The Tom Cole Trophy Race
VSCC, Silverstone, 14th April 2019
It was very gratifying to note that our Tom Cole entries were up on last year. The VSCC had decided that only one 1950s sports car race was to be run at this meeting and I had rewritten the rules slightly this year to make the grid as inclusive as possible whilst keeping within the spirit of the Tom Cole race which has always been for the usual FISCAR compliant cars plus a few invitation sports racers. It was, however, impossible to include the quickest of the VSCC entries who were therefore racing solely for their Hawthorn International Trophy, but, like our Tom Cole cars, would be required to stop within our normal pit window for this 30 minute race.

## Exercise requirements
Write the next part of the Tom Cole Trophy race report, starting after its final sentence.

## Given entries
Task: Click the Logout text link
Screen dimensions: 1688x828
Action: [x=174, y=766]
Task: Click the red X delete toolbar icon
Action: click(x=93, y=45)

## Result below
Altogether, there were 31 entries of which 25 were running for our Tom Cole Trophy although unfortunately, on the day, neither Alex Quattlebaum (LECo2) or Ruediger Friedrichs (Jaguar C type) made an appearance. There were a number of newcomers to the FISCAR ranks; Dougal Cawley in his Lotus Elite, Thomas Ward in his Frazer Nash LMR and Nick Burnside with his MGA Twin Cam which he was sharing with Mark Daniel. I think this maybe the first time a Twin Cam version had raced with us. David Graus had entered his rare Frazer Nash Targa Florio but the helmet gave it away - it was clearly Martin Stretton driving! It was also pleasing to see that Matthew Collins had entered his Austin Healey which we had not seen for 12 months and a most welcome return was the similarly mounted Robert Clarke, both cars prepared by our former hospitality sponsor Woolmer Classics and it was good to catch up with Paul. A full team of Morgan Plus 4s was also a rare event, even more so when two of them were early Flat Radiator versions.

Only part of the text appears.